Summary
Dimerization of rhamnogalacturonan‐II (RG‐II) via boron cross‐links contributes to the assembly and biophysical properties of the cell wall. Pure RG‐II is efficiently dimerized by boric acid (B(OH)3) in vitro only if nonbiological agents for example Pb2+ are added. By contrast, newly synthesized RG‐II domains dimerize very rapidly in vivo. We investigated biological agents that might enable this.We tested for three such agents: novel enzymes, borate‐transferring ligands and cationic ‘chaperones’ that facilitate the close approach of two polyanionic RG‐II molecules. Dimerization was monitored electrophoretically.Parsley shoot cell‐wall enzymes did not affect RG‐II dimerization in vitro. Borate‐binding ligands (apiose, dehydroascorbic acid, alditols) and small organic cations (including polyamines) also lacked consistent effects.

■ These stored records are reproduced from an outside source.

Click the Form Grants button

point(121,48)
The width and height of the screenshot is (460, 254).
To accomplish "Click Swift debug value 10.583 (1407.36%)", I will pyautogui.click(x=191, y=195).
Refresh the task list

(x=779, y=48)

Polylysine bound permanently to RG‐II, precluding electrophoretic analysis. However, another polycation, polyhistidine, strongly promoted RG‐II dimerization by B(OH)3 without irreversible polyhistidine–RG‐II complexation. Likewise, partially purified spinach extensins (histidine/lysine‐rich cationic glycoproteins), strongly promoted RG‐II dimerization by B(OH)3
in vitro.Thus certain polycations, including polyhistidine and wall glycoproteins, can chaperone RG‐II, manoeuvring this polyanionic polysaccharide domain such that boron‐bridging is favoured. These chaperones dissociate from RG‐II after facilitating its dimerization, indicating that they act catalytically rather than stoichiometrically. We propose a natural role for extensin–RG‐II interaction in steering cell‐wall assembly.